*** Input rows
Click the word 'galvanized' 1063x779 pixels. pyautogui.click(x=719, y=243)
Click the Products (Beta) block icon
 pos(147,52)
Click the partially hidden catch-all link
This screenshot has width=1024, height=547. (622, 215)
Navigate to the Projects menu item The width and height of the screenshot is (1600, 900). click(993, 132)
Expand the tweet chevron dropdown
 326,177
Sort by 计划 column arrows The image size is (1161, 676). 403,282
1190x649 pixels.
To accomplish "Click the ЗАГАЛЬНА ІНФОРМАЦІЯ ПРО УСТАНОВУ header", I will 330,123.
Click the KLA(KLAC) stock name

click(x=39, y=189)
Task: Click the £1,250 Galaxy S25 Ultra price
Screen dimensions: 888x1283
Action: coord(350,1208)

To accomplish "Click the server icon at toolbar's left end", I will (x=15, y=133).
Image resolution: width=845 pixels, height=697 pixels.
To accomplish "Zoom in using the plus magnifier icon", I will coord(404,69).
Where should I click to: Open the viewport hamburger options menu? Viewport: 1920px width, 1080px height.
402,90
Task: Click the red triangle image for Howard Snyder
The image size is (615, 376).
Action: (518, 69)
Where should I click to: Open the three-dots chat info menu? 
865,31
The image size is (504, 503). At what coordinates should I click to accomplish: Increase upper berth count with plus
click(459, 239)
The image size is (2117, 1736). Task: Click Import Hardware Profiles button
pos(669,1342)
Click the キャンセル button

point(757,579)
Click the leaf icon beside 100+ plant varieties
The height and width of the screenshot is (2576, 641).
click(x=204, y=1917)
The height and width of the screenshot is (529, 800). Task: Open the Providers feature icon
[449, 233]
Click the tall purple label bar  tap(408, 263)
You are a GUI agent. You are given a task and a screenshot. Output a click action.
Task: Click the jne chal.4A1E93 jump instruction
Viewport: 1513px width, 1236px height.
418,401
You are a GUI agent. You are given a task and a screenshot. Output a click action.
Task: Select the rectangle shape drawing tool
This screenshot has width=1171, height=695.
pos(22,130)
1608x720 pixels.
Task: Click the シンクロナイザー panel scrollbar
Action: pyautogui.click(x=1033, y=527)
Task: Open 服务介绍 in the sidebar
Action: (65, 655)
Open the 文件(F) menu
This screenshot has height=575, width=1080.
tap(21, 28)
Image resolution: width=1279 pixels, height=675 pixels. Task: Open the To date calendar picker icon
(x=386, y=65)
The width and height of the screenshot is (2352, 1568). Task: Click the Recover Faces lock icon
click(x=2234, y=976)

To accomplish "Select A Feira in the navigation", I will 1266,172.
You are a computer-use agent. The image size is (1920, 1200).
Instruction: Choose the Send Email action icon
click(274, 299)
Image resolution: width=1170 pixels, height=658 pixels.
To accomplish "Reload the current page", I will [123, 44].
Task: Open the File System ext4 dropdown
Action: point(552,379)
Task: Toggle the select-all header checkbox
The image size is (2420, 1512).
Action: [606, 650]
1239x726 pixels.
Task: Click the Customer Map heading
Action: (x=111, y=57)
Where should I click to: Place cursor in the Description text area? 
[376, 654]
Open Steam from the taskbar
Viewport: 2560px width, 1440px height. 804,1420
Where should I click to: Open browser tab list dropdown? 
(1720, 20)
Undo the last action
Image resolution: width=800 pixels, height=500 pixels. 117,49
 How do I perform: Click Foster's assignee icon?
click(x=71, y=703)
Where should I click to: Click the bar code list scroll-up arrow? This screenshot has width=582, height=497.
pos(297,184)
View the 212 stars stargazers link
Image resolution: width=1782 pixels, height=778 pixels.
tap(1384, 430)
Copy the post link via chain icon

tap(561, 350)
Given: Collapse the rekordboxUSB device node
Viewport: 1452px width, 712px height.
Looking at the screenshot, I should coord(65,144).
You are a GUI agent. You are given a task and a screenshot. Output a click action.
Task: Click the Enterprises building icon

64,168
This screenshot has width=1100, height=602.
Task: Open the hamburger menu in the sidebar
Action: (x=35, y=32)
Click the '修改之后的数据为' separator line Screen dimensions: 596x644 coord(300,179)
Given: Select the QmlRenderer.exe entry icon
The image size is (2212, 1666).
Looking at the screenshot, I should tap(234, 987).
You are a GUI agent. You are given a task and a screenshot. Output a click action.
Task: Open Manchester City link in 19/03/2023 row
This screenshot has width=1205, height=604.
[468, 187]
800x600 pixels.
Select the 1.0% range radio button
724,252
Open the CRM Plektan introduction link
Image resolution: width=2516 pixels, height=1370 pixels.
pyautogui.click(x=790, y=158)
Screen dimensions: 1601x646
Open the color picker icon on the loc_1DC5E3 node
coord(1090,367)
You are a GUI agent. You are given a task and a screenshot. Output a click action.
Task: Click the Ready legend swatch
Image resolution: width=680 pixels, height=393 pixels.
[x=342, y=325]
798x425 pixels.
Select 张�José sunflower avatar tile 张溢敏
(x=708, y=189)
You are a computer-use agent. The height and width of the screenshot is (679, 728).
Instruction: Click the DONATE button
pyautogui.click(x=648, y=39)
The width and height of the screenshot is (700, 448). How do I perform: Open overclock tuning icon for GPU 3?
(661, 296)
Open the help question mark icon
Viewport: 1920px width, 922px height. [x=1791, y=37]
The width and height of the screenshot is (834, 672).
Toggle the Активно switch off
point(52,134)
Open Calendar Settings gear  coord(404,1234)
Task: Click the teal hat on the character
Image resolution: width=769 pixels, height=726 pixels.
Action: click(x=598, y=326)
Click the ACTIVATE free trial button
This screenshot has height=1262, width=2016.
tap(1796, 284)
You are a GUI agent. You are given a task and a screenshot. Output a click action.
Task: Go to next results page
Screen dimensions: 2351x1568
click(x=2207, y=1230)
******
> Set problem
Print everything in the data from the line containing "Undo the last action" down to the line containing "Open Calendar Settings", including both of those lines, and reproduce each line exactly as it appears.

> Output for this exercise
Undo the last action
Image resolution: width=800 pixels, height=500 pixels. 117,49
 How do I perform: Click Foster's assignee icon?
click(x=71, y=703)
Where should I click to: Click the bar code list scroll-up arrow? This screenshot has width=582, height=497.
pos(297,184)
View the 212 stars stargazers link
Image resolution: width=1782 pixels, height=778 pixels.
tap(1384, 430)
Copy the post link via chain icon

tap(561, 350)
Given: Collapse the rekordboxUSB device node
Viewport: 1452px width, 712px height.
Looking at the screenshot, I should coord(65,144).
You are a GUI agent. You are given a task and a screenshot. Output a click action.
Task: Click the Enterprises building icon

64,168
This screenshot has width=1100, height=602.
Task: Open the hamburger menu in the sidebar
Action: (x=35, y=32)
Click the '修改之后的数据为' separator line Screen dimensions: 596x644 coord(300,179)
Given: Select the QmlRenderer.exe entry icon
The image size is (2212, 1666).
Looking at the screenshot, I should tap(234, 987).
You are a GUI agent. You are given a task and a screenshot. Output a click action.
Task: Open Manchester City link in 19/03/2023 row
This screenshot has width=1205, height=604.
[468, 187]
800x600 pixels.
Select the 1.0% range radio button
724,252
Open the CRM Plektan introduction link
Image resolution: width=2516 pixels, height=1370 pixels.
pyautogui.click(x=790, y=158)
Screen dimensions: 1601x646
Open the color picker icon on the loc_1DC5E3 node
coord(1090,367)
You are a GUI agent. You are given a task and a screenshot. Output a click action.
Task: Click the Ready legend swatch
Image resolution: width=680 pixels, height=393 pixels.
[x=342, y=325]
798x425 pixels.
Select 张�José sunflower avatar tile 张溢敏
(x=708, y=189)
You are a computer-use agent. The height and width of the screenshot is (679, 728).
Instruction: Click the DONATE button
pyautogui.click(x=648, y=39)
The width and height of the screenshot is (700, 448). How do I perform: Open overclock tuning icon for GPU 3?
(661, 296)
Open the help question mark icon
Viewport: 1920px width, 922px height. [x=1791, y=37]
The width and height of the screenshot is (834, 672).
Toggle the Активно switch off
point(52,134)
Open Calendar Settings gear  coord(404,1234)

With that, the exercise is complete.